Do quadro de 22 docentes da Fatec São Sebastião, no litoral norte, três abandonaram a instituição no último ano para lecionar em escolas privadas ou universidades federais. “O plano de carreira deles é mais vantajoso e os salários, melhores”, explica Balan.
O coro dos descontentes é engrossado por Silvana dos Santos de Marchi, diretora acadêmica da Fatec São Sebastião, criada em 2009. “Dividimos espaço com uma escola técnica. Faltam laboratórios, biblioteca, os banheiros estão superlotados. Mas essa é uma situação excepcional, até o prédio da faculdade ficar pronto”, lamenta. “O que deveria incentivar o professor está se tornando um fator de desestímulo. É injusto o docente não receber bônus por causa da infraestrutura, porque houve pouca aprovação ou muitos alunos desistiram do curso. Isso é normal em qualquer faculdade.”
A gestora também critica a falta de comunicação da administração central com as unidades de ensino. “O Centro Paula Souza divulgou as metas de cada escola ou faculdade um dia antes de o governo estadual publicar, no Diário Oficial, os índices de bonificação para cada instituição. É uma aberração. Quando é traçado um objetivo, o razoável é que todos saibam o que é e tenham um ano para tentar alcançá-lo.”

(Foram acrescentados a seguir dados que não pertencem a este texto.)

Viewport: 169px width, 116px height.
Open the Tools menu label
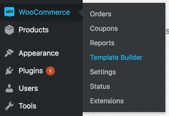click(x=27, y=106)
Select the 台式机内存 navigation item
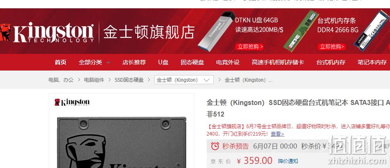 (331, 62)
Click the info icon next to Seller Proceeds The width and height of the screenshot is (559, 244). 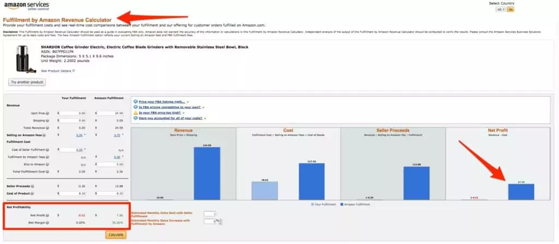(32, 186)
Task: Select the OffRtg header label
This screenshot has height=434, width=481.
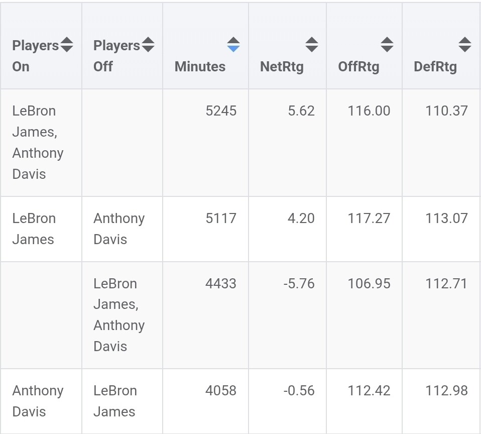Action: click(358, 66)
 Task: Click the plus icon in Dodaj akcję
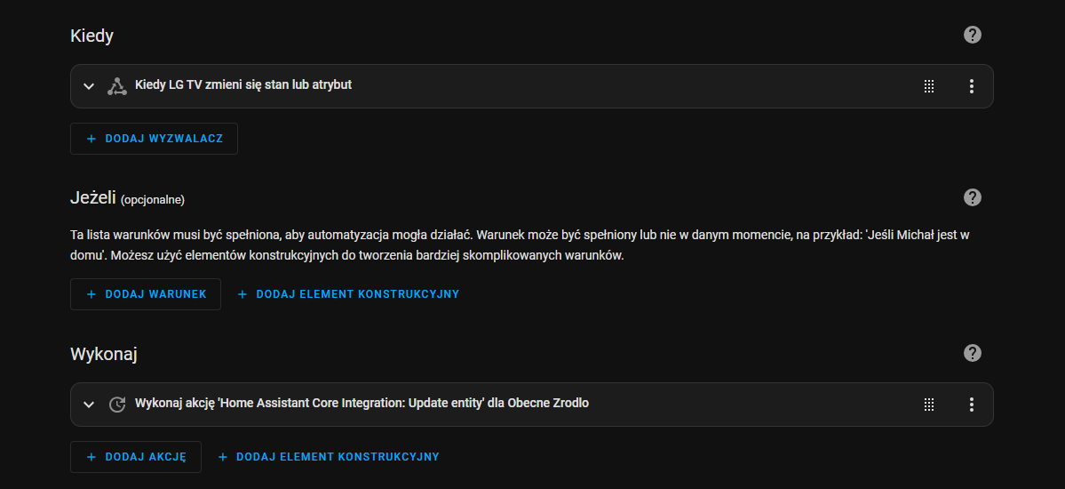(91, 457)
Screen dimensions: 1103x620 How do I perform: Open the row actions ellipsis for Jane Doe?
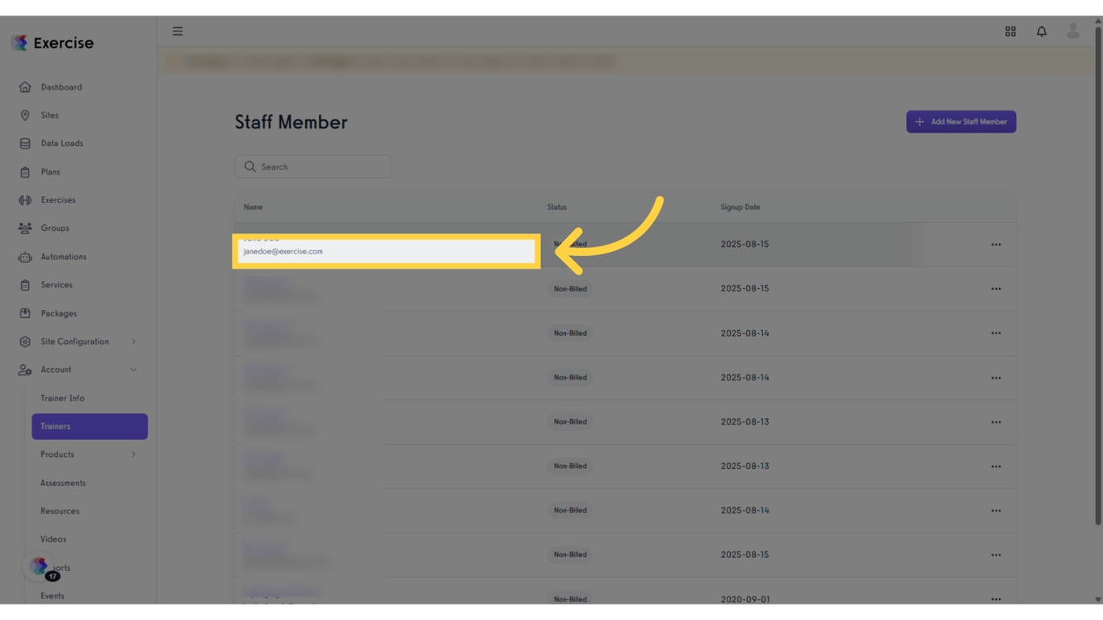[996, 244]
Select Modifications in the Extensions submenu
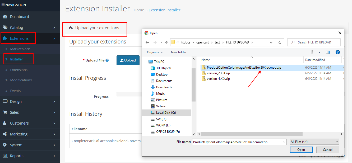Screen dimensions: 352x163 coord(21,80)
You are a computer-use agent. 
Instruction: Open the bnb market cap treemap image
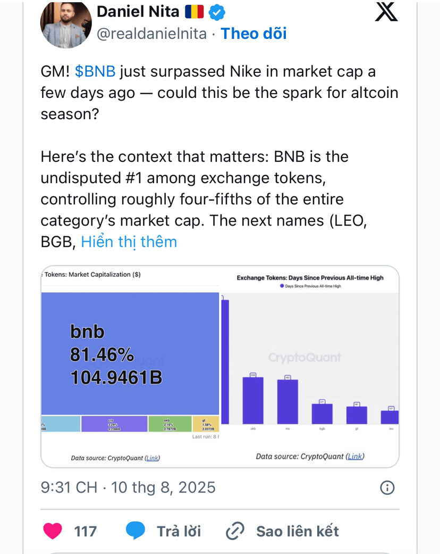pos(130,366)
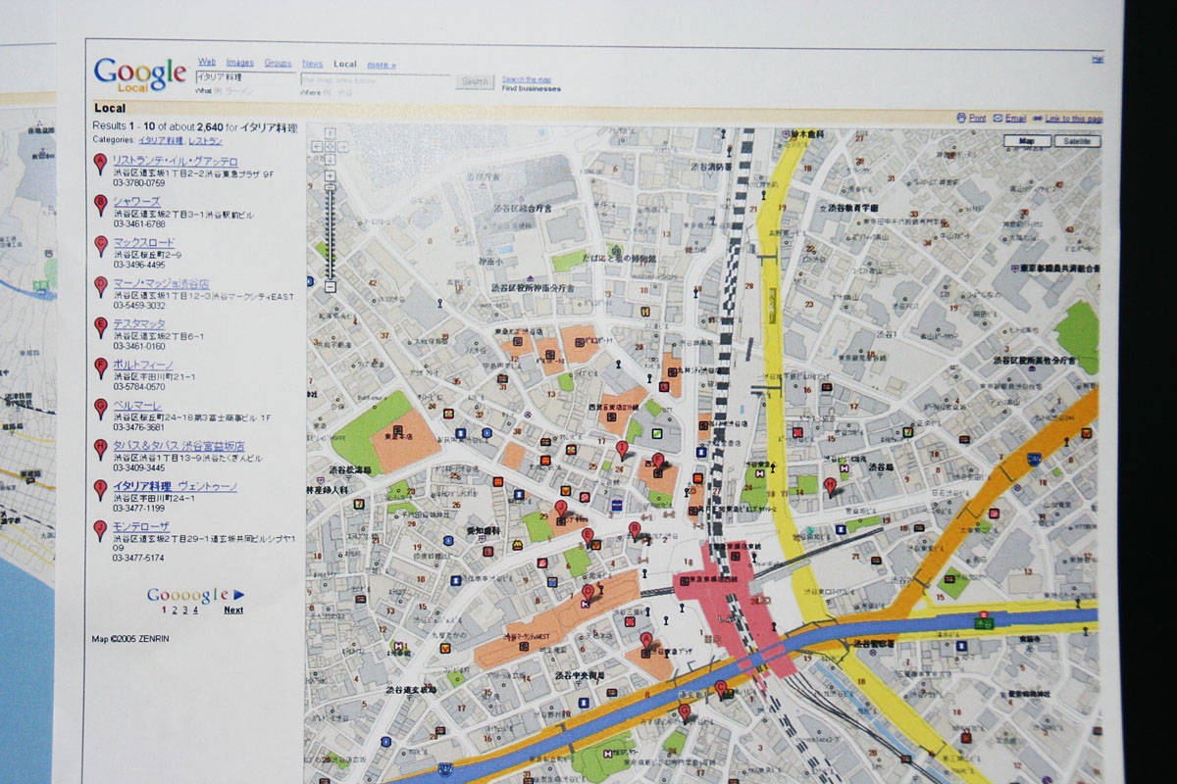Click the zoom in plus button

coord(330,176)
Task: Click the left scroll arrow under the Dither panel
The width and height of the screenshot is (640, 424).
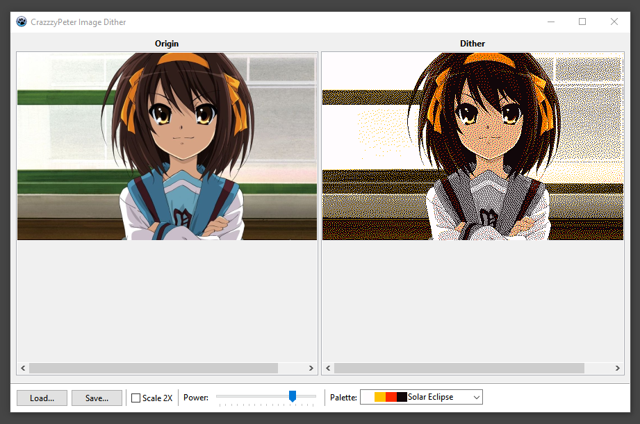Action: coord(328,368)

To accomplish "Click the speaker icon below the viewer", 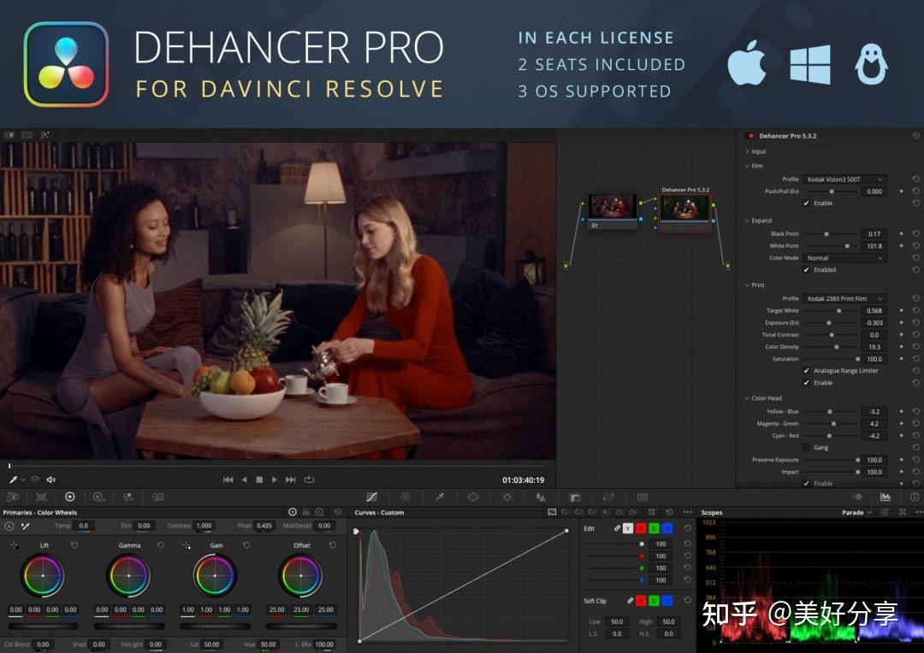I will coord(51,479).
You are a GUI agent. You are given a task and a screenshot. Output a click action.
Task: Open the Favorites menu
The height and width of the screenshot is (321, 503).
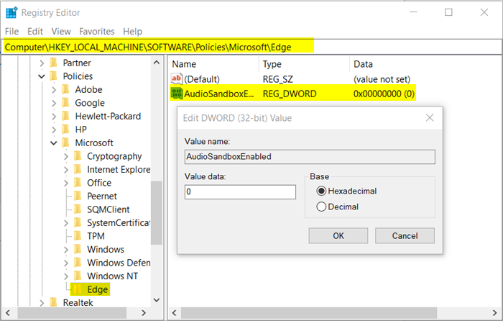(x=96, y=32)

Diversos professores ouvidos por CartaCapital criticaram ainda o baixo valor do vale-refeição (4 reais por dia) e dos descontos da bonificação por faltas justificáveis, como licenças médicas e a chamada “licença-prêmio”, na qual o profissional é recompensado por não faltar nenhuma vez durante cinco anos. “No ano passado, tive de ficar afastado da escola por quatro meses em razão de uma cirurgia no joelho. E, neste ano, só pude receber dois terços da bonificação”, afirma Afonso, da Etec Getúlio Vargas, que lecionava disciplinas de eletroeletrônica antes de assumir a direção da escola.
Procurada por CartaCapital, a superintendente do Centro Paula Souza, Laura Laganá, alegou problemas na agenda ao recusar o pedido de entrevista. Por meio de nota, a assessoria de imprensa da instituição disse que “está em elaboração um novo Plano de Cargos e Salários para valorizar o salário dos professores”. As alterações de valores dependem, no entanto, de previsão orçamentária e aprovação na Assembleia Legislativa. Além disso, a nota informa que os parlamentares aprovaram, em 2008, um novo plano de carreira com reajuste médio de 49% no valor da hora-aula paga aos professores.
Especialista em avaliação, Luiz Carlos de Freitas, professor de Educação da Unicamp, contesta a própria existência da bonificação na educação pública. “Os reformadores empresariais acreditam que a educação é uma atividade como qualquer outra, passível de ser administrada pelos critérios da iniciativa privada. Ocorre que, no mercado, há ganhadores e perdedores, e os ganhadores não têm de se preocupar com os perdedores”, afirma. “No sistema de bônus, os testes ganham relevância extraordinária e acabam por corromper o processo social que tentam monitorar. Recentemente, Beverly Hall, superintendente do sistema educacional de Atlanta, na Geórgia (EUA), foi demitida após uma investigação que identificou fraude na avaliação de 58 escolas públicas. Em Nova York, John Klein deixou o cargo de superintendente, em junho de 2010, quando se descobriu que as altas notas que os alunos tiravam nas escolas estavam infladas. A escola não é uma pequena empresa.”